• EXERCISE:
Reproduce the passage from the author interview below verbatim, between "What are you" and "by Ann Patchett.", inclusive.

• TEXT FOR ANALYSIS:
== Segment start ==
Words to Live By features exclusive interviews with authors, artists, and community members.
March 1, 2022
Robert Beatty is the author of the #1 New York Times best-selling Serafina Series published by Disney-Hyperion, a spooky mystery-thriller about a brave and unusual girl who lives secretly in the basement of the grand Biltmore Estate, surrounded by the opulence of the Gilded Age and the rugged beauty of the Blue Ridge Mountains. Enjoyed by both young readers and adults alike, the Serafina books are being taught in over one thousand classrooms nationwide.
Robert Beatty lives in Asheville, North Carolina with his wife and three daughters, who help create and refine his stories. He loves to explore the historic Biltmore Estate and the darkened forest trails where his novels take place. He writes full-time now, but in his past lives, Beatty was one of the early pioneers of cloud computing, the founder/CEO of Plex Systems, the co-founder of Beatty Robotics, and the chairman/CTO of Narrative Magazine. In 2007, he was named an Entrepreneur of the Year.
Is there a book or genre that stands out in your memory from your youth?
When I was young, I enjoyed many kinds of books, but I especially loved reading medieval fantasies like Lord of the Rings by JRR Tolkien, The Once and Future King and The Book of Merlyn by T.H. White, and Men of Iron by Howard Pyle, and others.
What kind of reader were you as a child?
When I first started out, I struggled to learn to read, but once I got the hang of it, I fell in love with reading fantasies, science fiction, historical fiction, and any novels that took me into other worlds with heroic characters. I also enjoyed reading science books, animal books, and other types of nonfiction.
What book should everybody read before they turn 18?
The Hobbit and The Giver both come to mind.
What kind of books are on your bookshelf?
For a while, I kept every book that I read, from engineering textbooks and science books to fantasy and classic novels. I amassed many thousands of books. Eventually, though, it got harder and harder to store and move my books around, so I decided to downsize. I donated 95% of all my books to libraries and schools. Today, I keep a small library of all my favorite classic novels, including the complete works of Charles Dickens, Jane Austen, Leo Tolstoy, Ernest Hemingway, John Steinbeck, and many others.
What are you reading currently?
I just read Every Tool’s a Hammer by Adam Savage. Before that I read the The War that Saved My Life by Kimberly Brubaker Bradley for the second time, East of Eden by John Steinbeck for the third time, and The Dutch House by Ann Patchett.
What is your favorite place to read? Pre- and/or during the pandemic?
I read in a comfortable chair in my home office. I also love listening to audiobooks while working in my workshop.
Who is your favorite all-time character from a book?
== Segment end ==
• DATA SEGMENT:
== Segment start ==
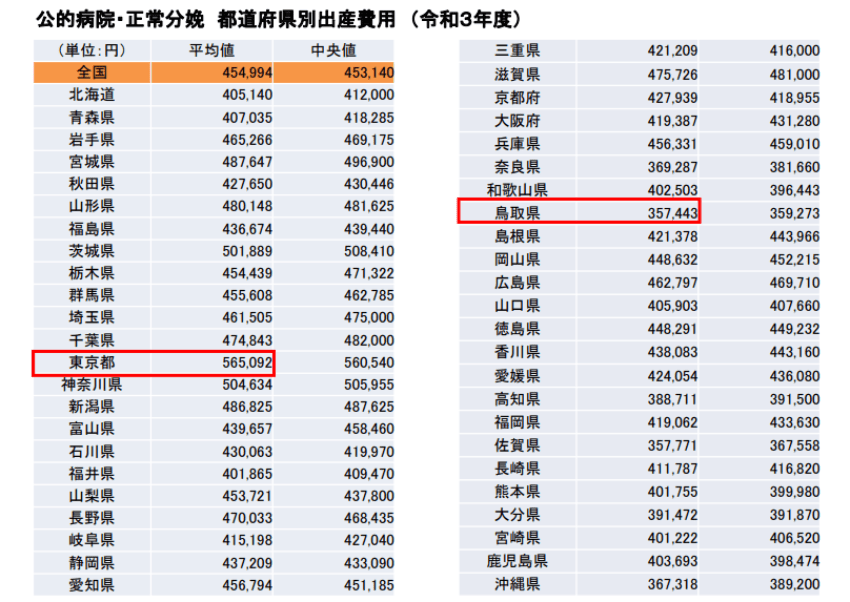
Task: Select the 北海道 row label
Action: (x=91, y=95)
== Segment end ==
• SOLUTION FOR THIS TASK:
What are you reading currently?
I just read Every Tool’s a Hammer by Adam Savage. Before that I read the The War that Saved My Life by Kimberly Brubaker Bradley for the second time, East of Eden by John Steinbeck for the third time, and The Dutch House by Ann Patchett.